ARMO: io_uring Interface Creates Security ‘Blind Spot’ in Linux
Researchers with cybersecurity firm ARMO built a proof-of-concept (POC) rootkit that bypasses system calls in Linux and creates a “major blind spot” in runtime security tools for the open operating system.
The rootkit, which they dubbed “Curing,” exploits the io_uring interface, an asynchronous I/O mechanism that allows a user application to perform actions without using system calls, so they bypass traditional system call monitoring tools.
“As a result, security tools relying on system call monitoring are ‘blind, to rootkits working solely on io_uring,” Amit Schendel, head of security research at the Israeli company, wrote in a report. “Bottom line: There is a massive security loophole in Linux runtime security.”
ARMO launched in 2018 and built its name with an open security tool for Kubernetes called Kubescape,
A Vulnerable Interface
According to Schendel, io_uring has been around for years since Linux 5.1 was released in 2019, and “since then, it has been notorious in Linux security circles for the sheer number of vulnerabilities in this mechanism.”
ARMO researchers two years ago were researching tactics for bypassing eBPF-based monitoring tools and read a blog post by a security analyst with payment technology company Form3 about how io_uring can be exploited to bypass system call monitoring on Linux-based systems. At a recent Chaos Communication Congress hacker event, they decided to dive deeper into io_uring, which “led us to understand how serious the situation is,” Schendel wrote.

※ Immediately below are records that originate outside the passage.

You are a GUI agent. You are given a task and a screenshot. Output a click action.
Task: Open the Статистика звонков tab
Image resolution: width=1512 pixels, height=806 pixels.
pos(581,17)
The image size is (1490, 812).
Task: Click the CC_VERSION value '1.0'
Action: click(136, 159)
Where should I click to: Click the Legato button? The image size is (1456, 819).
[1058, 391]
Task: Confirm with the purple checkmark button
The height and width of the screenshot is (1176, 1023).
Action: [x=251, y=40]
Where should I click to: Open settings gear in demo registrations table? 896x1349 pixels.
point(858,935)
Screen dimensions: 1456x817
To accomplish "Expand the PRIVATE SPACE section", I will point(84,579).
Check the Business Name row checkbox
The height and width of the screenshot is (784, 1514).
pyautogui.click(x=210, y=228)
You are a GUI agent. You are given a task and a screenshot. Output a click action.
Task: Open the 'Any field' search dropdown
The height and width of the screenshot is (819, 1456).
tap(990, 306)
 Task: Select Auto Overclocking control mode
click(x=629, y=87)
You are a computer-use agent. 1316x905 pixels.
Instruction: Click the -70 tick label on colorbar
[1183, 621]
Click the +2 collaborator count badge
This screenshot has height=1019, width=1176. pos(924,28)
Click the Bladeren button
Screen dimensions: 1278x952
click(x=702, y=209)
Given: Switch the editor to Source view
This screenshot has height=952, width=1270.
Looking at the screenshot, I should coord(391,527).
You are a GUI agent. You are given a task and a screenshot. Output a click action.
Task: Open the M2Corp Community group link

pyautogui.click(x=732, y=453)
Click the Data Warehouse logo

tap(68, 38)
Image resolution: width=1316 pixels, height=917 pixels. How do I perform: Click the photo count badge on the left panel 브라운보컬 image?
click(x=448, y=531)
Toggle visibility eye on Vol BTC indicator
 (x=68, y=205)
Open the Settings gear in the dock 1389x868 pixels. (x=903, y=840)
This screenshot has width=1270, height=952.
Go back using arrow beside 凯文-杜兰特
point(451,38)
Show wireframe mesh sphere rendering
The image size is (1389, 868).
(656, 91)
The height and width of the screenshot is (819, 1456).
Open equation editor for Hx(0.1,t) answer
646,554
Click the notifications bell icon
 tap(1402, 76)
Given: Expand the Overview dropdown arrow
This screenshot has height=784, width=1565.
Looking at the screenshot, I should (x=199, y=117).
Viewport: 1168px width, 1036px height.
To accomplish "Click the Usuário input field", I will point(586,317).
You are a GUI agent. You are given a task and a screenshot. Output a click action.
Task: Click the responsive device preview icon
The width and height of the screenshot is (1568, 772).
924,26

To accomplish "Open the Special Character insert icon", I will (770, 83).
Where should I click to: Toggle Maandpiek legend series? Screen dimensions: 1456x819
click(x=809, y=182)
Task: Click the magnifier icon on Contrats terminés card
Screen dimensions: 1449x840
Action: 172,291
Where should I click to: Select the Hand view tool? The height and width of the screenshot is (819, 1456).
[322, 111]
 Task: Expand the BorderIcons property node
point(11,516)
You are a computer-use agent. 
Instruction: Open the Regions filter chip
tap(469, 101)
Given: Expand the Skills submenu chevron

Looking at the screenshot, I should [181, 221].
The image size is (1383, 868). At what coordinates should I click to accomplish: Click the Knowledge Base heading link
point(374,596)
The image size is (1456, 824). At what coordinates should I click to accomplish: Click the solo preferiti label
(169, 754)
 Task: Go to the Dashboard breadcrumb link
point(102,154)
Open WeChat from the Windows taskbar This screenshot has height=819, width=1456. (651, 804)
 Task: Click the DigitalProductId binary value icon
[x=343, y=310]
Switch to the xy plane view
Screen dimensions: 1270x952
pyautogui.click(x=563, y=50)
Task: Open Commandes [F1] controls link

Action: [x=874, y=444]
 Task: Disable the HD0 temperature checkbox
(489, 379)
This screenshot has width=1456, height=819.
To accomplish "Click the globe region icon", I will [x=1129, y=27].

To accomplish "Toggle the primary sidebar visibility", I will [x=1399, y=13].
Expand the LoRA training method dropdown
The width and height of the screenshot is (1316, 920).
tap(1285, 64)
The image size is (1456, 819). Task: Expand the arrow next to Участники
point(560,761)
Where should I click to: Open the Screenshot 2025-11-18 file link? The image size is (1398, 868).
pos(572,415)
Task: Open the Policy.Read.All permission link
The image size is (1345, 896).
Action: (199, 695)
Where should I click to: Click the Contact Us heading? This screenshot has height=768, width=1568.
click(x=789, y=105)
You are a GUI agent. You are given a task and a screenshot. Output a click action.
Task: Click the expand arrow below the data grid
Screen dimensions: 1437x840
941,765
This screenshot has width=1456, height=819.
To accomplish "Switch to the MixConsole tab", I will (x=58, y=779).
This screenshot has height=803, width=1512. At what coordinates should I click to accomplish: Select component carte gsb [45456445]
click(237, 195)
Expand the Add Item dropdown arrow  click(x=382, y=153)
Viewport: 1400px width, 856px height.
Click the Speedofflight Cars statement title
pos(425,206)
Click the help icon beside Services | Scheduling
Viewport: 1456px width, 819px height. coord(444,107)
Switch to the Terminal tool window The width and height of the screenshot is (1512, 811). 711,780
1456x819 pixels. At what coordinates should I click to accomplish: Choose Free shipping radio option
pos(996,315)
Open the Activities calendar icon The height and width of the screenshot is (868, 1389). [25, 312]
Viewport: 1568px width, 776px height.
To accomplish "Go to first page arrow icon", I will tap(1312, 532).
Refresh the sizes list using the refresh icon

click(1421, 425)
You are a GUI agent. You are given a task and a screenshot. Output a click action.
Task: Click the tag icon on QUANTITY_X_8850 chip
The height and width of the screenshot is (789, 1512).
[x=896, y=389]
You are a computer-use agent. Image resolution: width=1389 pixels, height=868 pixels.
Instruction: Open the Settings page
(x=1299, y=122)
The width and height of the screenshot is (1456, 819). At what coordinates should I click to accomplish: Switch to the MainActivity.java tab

He described io_uring as an API specific to the Linux kernel and used for asynchronous I/O. It lets users submit one or more I/O requests that are processed asynchronously without blocking the calling process and its name comes from ring buffers, which are shared between user and kernel spaces.
“This arrangement allows for efficient I/O, while avoiding the overhead of copying buffers between them, where possible,” Schendel wrote. “This interface makes io_uring different from other UNIX-style I/O APIs, wherein, rather than just communicating between kernel and user space with system calls, ring buffers are used as the primary mode of communication.”
Overlooked and Ignored
The ARMO researchers developed the Curing rootkit to highlight the risk of io_uring, which he called an “overlooked mechanism that attackers can exploit” and that many cybersecurity vendors – despite reports of how the technique can be used to bypass detection mechanisms – haven’t addressed.
Monitoring solutions should be compatible with new features in the Linux kernel and address tactics used by bad actors, Schendel wrote, adding that instead, “vendors continue to rely on easy and straightforward solutions that are not immune to changes and diversity of applications and kernel features.”
There at least 61 operations using io_uring that include network and file system operations, making them vulnerable to threat groups. ARMO researchers decided to move the threat from theoretical to real, created the Curing rootkit that exploits io_uring for all of its operations.
“The rootkit demonstrates communication between a C2 server and an infected host to pull commands and execute them without making any system calls relevant to its operations,” Schendel wrote. “The main idea was to show that io_uring allows so many important operations that you can write an entire rootkit on top of.”
Failing the Tests
They tested the rootkit out on a range of runtime security tools for Linux, including two Cloud Native Computing Foundation (CNCF) projects, Falco and Tetragon. Both are essentially blind to io_uring-based operations because they rely heavily on a technique called system call hooking.
They also tested it out with Microsoft Defender for Endpoints, writing that “like several other security products we evaluated, Microsoft Defender for Endpoint on Linux currently lacks comprehensive visibility into various types of threats.”
Those threats included reading sensitive files, dropping the EICAR test malware, executing the XMRig crypto miner, and contacting a low-reputation network endpoints.
Google Put Aside io_uring
Google wrote in 2023 that three years earlier it had put kCTF into its Vulnerability Rewards Program for researchers who were testing the security of its Google Kubernetes Engine and the Linux kernel it relied on. kCTF is a template used to deploy tasks using Kubernetes. Google found that 60% of submissions to the program exploited io_uring and that io_uring vulnerabilities were used in all submissions that bypassed Google’s mitigations.
As a result, Google disabled io_uring in ChromeOS and on production Google servers and limited its use on Android devices.
The ARMO researchers wrote that their work developing Curing “is relevant to any Linux environment especially in the modern cloud-native environments. The io_uring mechanism, present in Linux since version 5.1, creates a dangerous blind spot that most security tools don’t look at.”